↓↓↓

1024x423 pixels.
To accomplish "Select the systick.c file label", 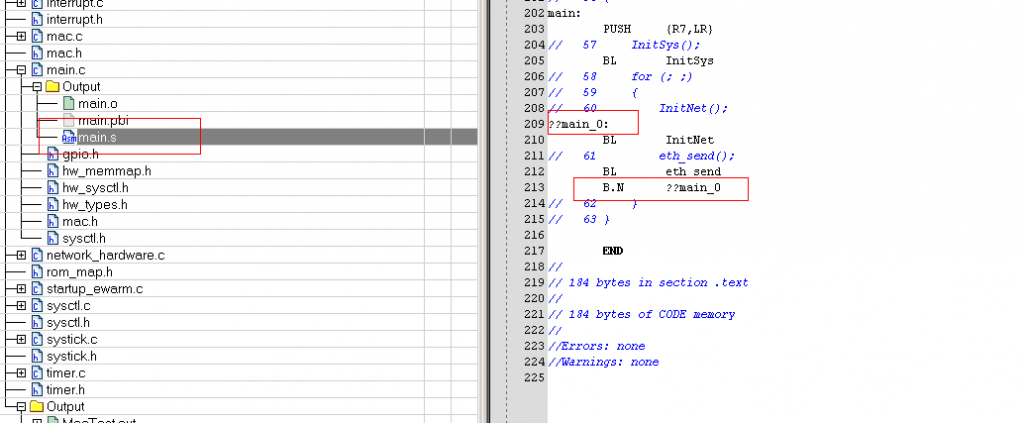I will (x=71, y=339).
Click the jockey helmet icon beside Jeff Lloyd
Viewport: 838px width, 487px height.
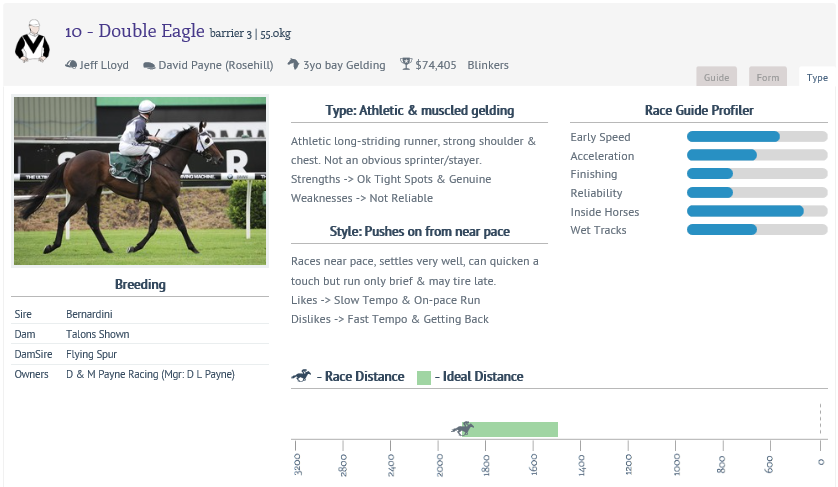[x=71, y=65]
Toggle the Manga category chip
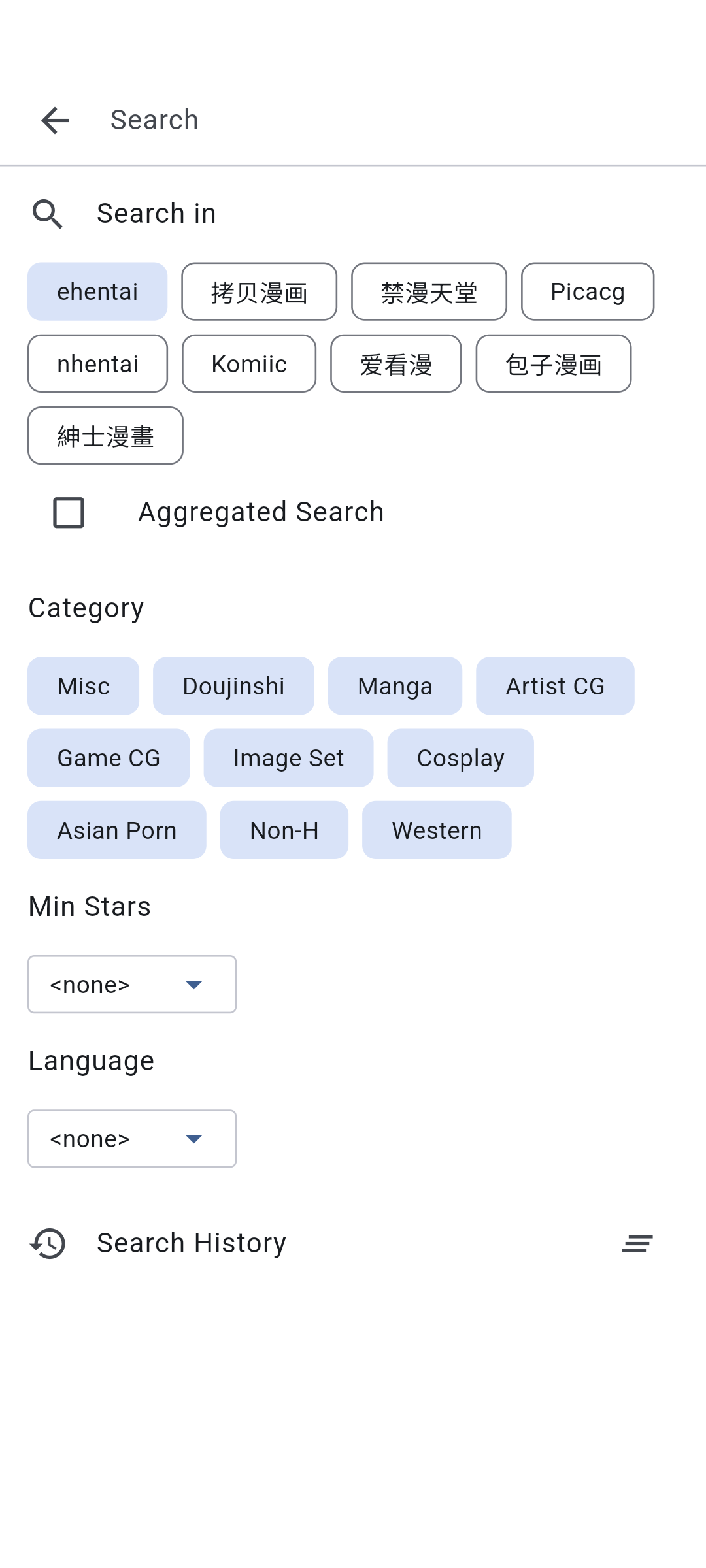The width and height of the screenshot is (706, 1568). 395,686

↑↑↑

What to produce
Reproduce nothing but the lines from the line containing "Viewport: 838px width, 487px height." through the last line of the data above, exactly as written and without pictures.

Solution
Viewport: 838px width, 487px height.
[x=71, y=65]
Toggle the Manga category chip
The width and height of the screenshot is (706, 1568). 395,686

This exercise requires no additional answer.